Sunday, February 9, 2020

Florida Supreme Court rules that a unanimous jury is not required for death penalty

When the Florida Supreme Court ruled last month that a unanimous jury is not required for the state to hand down a death sentence, the decision reverberated in the state prisons that house hundreds of felons already sentenced to death, reported The Crime Report. The legal wrangling over their fate overnight became “chaos,” says death penalty lawyer Marty McClain,  the Christian Science Monitor reports. Only four years earlier, Florida had struck down the power of judges, not juries, to decide whether or not to execute convicts. That ruling came after the U.S. Supreme Court said Florida’s system for capital sentencing was unconstitutional, leading nearly 100 inmates on death row to challenge their sentences.

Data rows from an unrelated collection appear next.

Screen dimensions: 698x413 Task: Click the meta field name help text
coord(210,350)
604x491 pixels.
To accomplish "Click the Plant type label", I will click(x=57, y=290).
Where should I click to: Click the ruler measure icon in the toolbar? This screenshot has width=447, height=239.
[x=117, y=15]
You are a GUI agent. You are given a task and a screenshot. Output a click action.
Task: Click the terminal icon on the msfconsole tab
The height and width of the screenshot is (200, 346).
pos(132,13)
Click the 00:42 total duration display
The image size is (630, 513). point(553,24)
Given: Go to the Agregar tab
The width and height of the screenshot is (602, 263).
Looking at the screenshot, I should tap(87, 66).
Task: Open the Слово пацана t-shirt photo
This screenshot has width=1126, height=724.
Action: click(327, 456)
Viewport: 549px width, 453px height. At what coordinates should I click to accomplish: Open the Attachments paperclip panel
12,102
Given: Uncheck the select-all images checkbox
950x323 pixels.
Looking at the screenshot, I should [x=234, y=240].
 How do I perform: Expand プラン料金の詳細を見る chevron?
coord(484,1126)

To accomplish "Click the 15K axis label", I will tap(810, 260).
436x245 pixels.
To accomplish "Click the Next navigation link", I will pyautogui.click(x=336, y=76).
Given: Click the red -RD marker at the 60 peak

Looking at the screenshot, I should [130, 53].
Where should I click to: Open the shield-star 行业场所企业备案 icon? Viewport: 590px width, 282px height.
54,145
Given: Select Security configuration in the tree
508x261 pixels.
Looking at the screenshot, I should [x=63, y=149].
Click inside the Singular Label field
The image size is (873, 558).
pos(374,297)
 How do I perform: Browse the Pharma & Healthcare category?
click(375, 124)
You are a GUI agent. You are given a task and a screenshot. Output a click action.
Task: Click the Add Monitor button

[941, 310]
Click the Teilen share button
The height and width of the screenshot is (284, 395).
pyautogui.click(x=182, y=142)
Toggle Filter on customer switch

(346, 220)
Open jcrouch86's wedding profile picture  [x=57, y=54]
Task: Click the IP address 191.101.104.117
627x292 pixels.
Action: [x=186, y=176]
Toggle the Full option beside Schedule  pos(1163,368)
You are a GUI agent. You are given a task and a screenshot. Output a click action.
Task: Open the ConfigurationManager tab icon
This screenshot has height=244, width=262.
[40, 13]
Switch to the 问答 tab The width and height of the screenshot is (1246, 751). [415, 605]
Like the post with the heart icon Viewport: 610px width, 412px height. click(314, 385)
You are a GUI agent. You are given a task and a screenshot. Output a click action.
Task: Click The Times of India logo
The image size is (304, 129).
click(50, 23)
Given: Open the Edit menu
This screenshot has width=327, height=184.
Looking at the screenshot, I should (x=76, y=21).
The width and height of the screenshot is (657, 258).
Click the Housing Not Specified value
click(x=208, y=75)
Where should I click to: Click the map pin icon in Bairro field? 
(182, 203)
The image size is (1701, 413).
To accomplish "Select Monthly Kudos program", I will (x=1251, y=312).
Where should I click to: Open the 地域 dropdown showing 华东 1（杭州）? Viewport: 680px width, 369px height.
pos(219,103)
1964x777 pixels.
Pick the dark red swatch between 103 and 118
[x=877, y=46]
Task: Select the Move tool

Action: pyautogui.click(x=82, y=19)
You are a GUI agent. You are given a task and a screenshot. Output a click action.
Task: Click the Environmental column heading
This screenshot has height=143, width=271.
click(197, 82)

A new conservative majority on Florida’s highest court has begun taking a shredder to this and other seemingly settled rulings, part of a national rollback of what conservatives see as an era of liberal judicial activism. With President Donald Trump’s appointment of 187 judges, three U.S. appeals courts have flipped from liberal to more conservative majorities. Critics say the Florida court’s abrupt reversal violates the concept of stare decisis, which holds that rulings that overturn established law should be “well thought-out and pretty rare,” says Prof. Kenneth Williams of the South Texas College of Law Houston. The reason for the change is the court’s makeup: Republican governors have replaced four of the justices who ruled on the 2016 case under Florida’s mandatory retirement law, tilting it to conservatives. The new judges “have a very narrow interpretation of the Constitution and they will come out with really narrow decisions,” says Stephen Harper of the Death Penalty Clinic at Florida International University in Miami. “That means the country is reverting to a much more conservative outlook and jurisprudence – more conservative than I think the public wants, or is.”